In questo studio abbiamo analizzato:

  • La crescita Professionale dei Tecnici Sanitari di Radiologia Medica.
  • Chi sono i professionisti(attori) che concorrono a Prestazione Radiologica.
  • Gli ultimi aspetti medico-legali della riforma della responsabilità sanitaria.
  • La Prevenzione Organizzativa e le criticità-Management Risk.
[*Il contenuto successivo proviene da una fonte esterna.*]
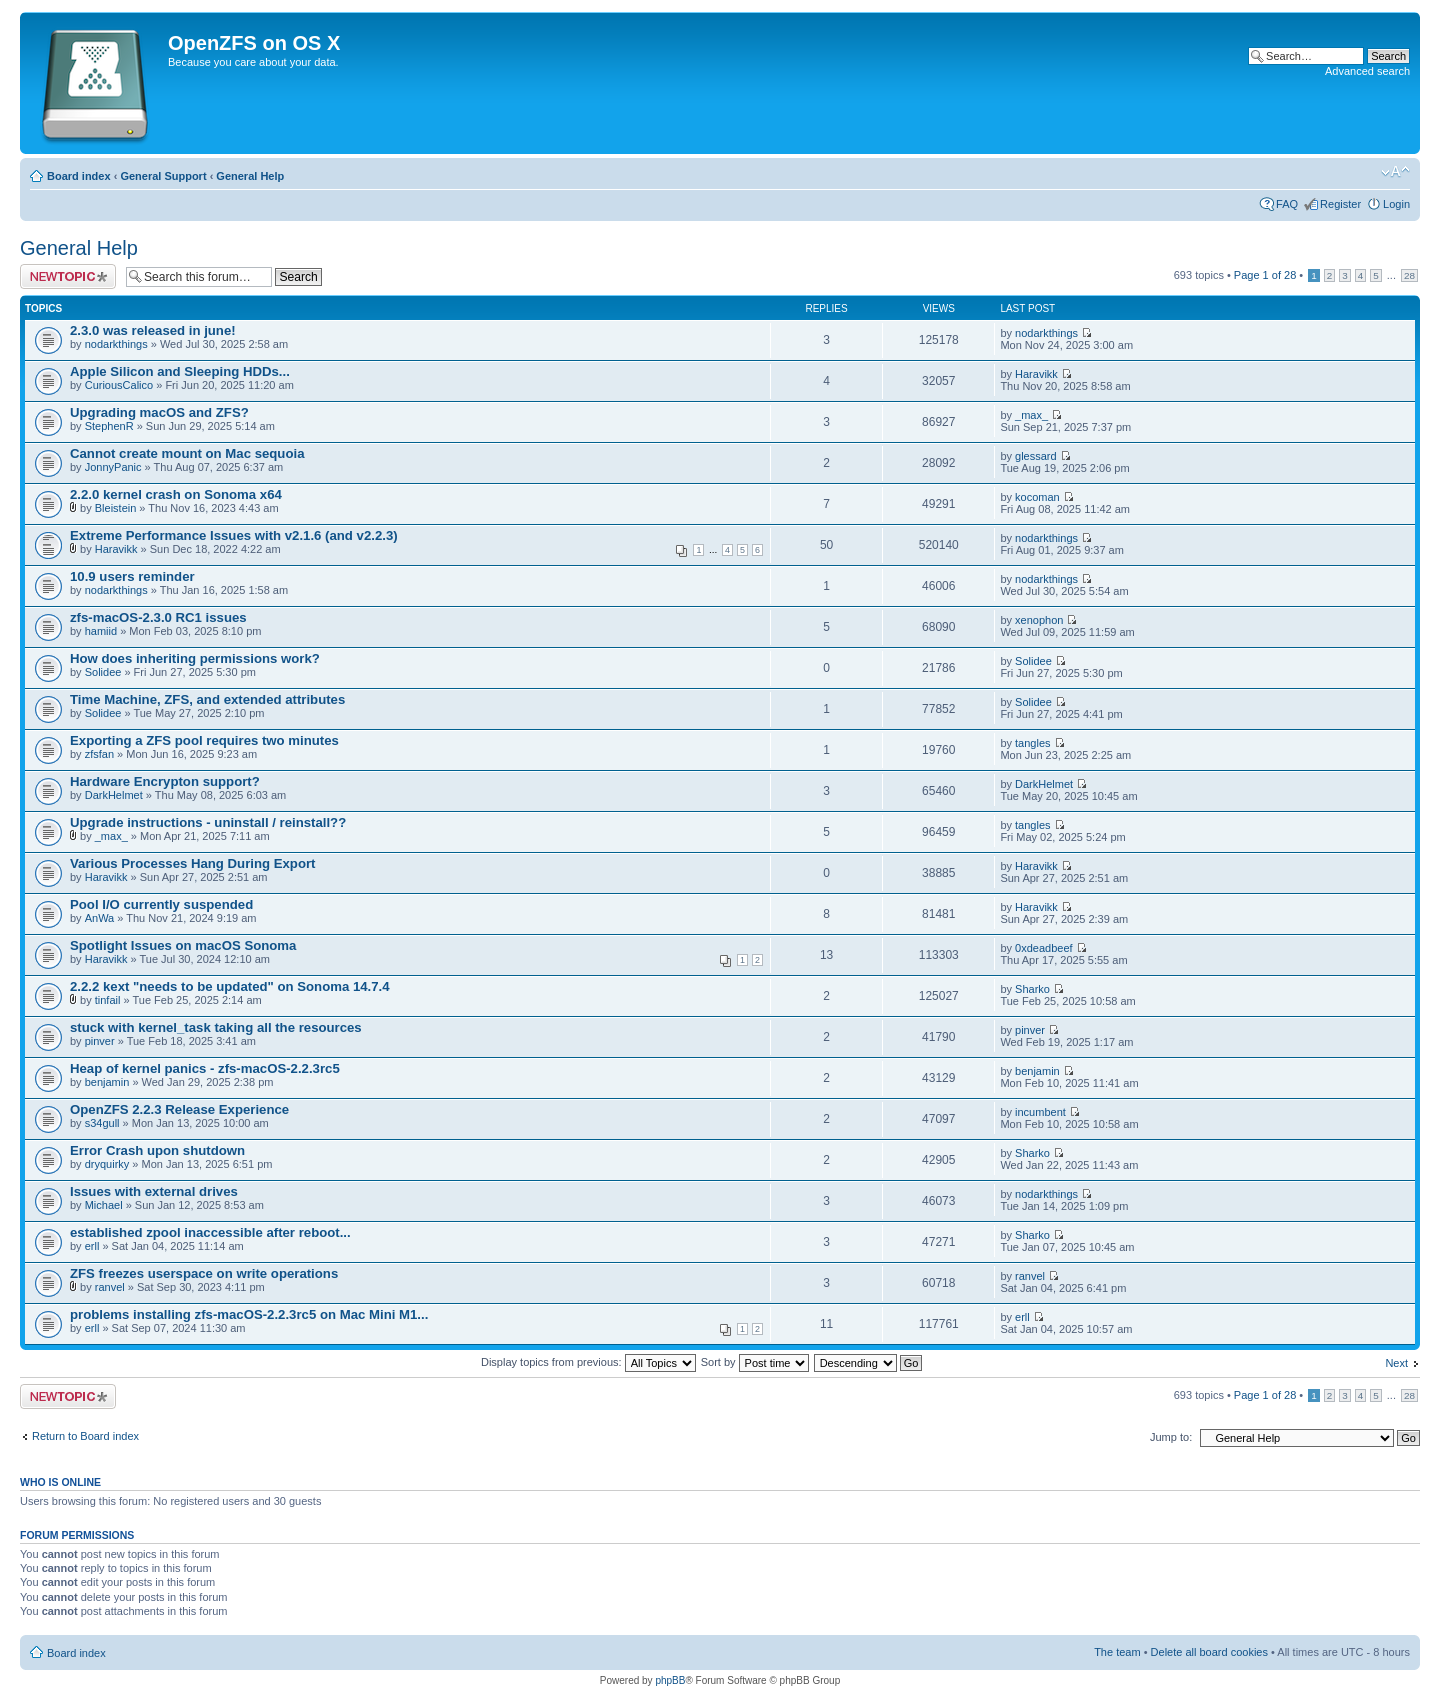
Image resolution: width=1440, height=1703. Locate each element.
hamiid (101, 631)
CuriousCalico (119, 385)
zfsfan (99, 754)
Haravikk (1036, 374)
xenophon (1039, 620)
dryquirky (107, 1164)
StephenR (109, 426)
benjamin (107, 1082)
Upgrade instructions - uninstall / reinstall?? (208, 822)
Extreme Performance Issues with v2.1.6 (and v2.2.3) (234, 535)
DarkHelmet (114, 795)
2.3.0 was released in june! (153, 330)
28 (1409, 275)
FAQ (1287, 204)
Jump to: (1171, 1437)
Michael (104, 1205)
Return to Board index (85, 1436)
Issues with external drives (154, 1191)
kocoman (1037, 497)
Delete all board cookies (1209, 1652)
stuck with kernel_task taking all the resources (216, 1027)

La figura professionale di un Tecnico Sanitario di Radiologia Medica è la più affascinante ecomplessa tra le figure presenti nel Sistema Sanitario Nazionale Italiano. Figura Professionale che spesso collabora con altre figure di alta professionalità; Medici Radiologi, Cardiologi, Radiologi di Medicina Nucleare, Medici ortopedici di Sala Operatoria e Chirurgica, infermieri professionali, anteponendo in ogni situazione il benessere del paziente/utente. Abbiamo dimostrato con gli anni di essere una categoria con un percorso Formativo Professionale Universitario: laurea triennale, master di primo e secondo livello, percorsi di studi Universitari ormai quinquennali possono aiutarci ad affrontare le criticità che si presentano. Purtroppo le criticità possono non dipendere dalla preparazione del collega operante ma da criteri organizzativi sia di competenza del Coordinatore che del Direttore di Struttura o addirittura della Dirigenza Generale. Esse possono verificarsi per la mancanza di formazione continua (lifelong learning), per   apparecchiature obsolete, per sistemi software non appropriati alle necessità operative, sistemi di fornitura elettrica non adeguati alle necessità Ospedaliere e moltissime altre criticità. Tutte queste criticità devono essere valutate e prese in seria considerazione affinché si possa prevenirle. Il superamento delle criticità può avvenire con riunioni tra responsabili e personale operante per capire effettivamente come affrontarle in maniera pratica ed efficace. La carta ei servizi rappresenta una sorta di patto con i cittadini in quanto prevede il raggiungimento di obbiettivi e standard di qualità nell’ottica di un miglioramento continuo, DPCM 19 maggio 1995. Ormai quello che conta nell’Aziende Sanitarie e specialmente nei Servizi sono i numeri di esami che si effettuano, tale a determinare una contabilità economica-patrimoniale, questo cozza con la sicurezza del paziente, poiché la quantità va a discapito della qualità.

References

  1. Gazzetta Ufficiale del 1° agosto 2000 n.251.
  2. Gazzetta Ufficiale del 1 febbraio 2006,n.43.
  3. Franco Angeli “Management Sanitario”.
  4. Decreto balduzzi DL 158\12
  5. Legge Gelli 08\03\2017
  6. Ministero della Salute,Risk Management in sanità. Il problema degli errori,Commissione tecnica sul Rischio,Ministero della Salute,Roma.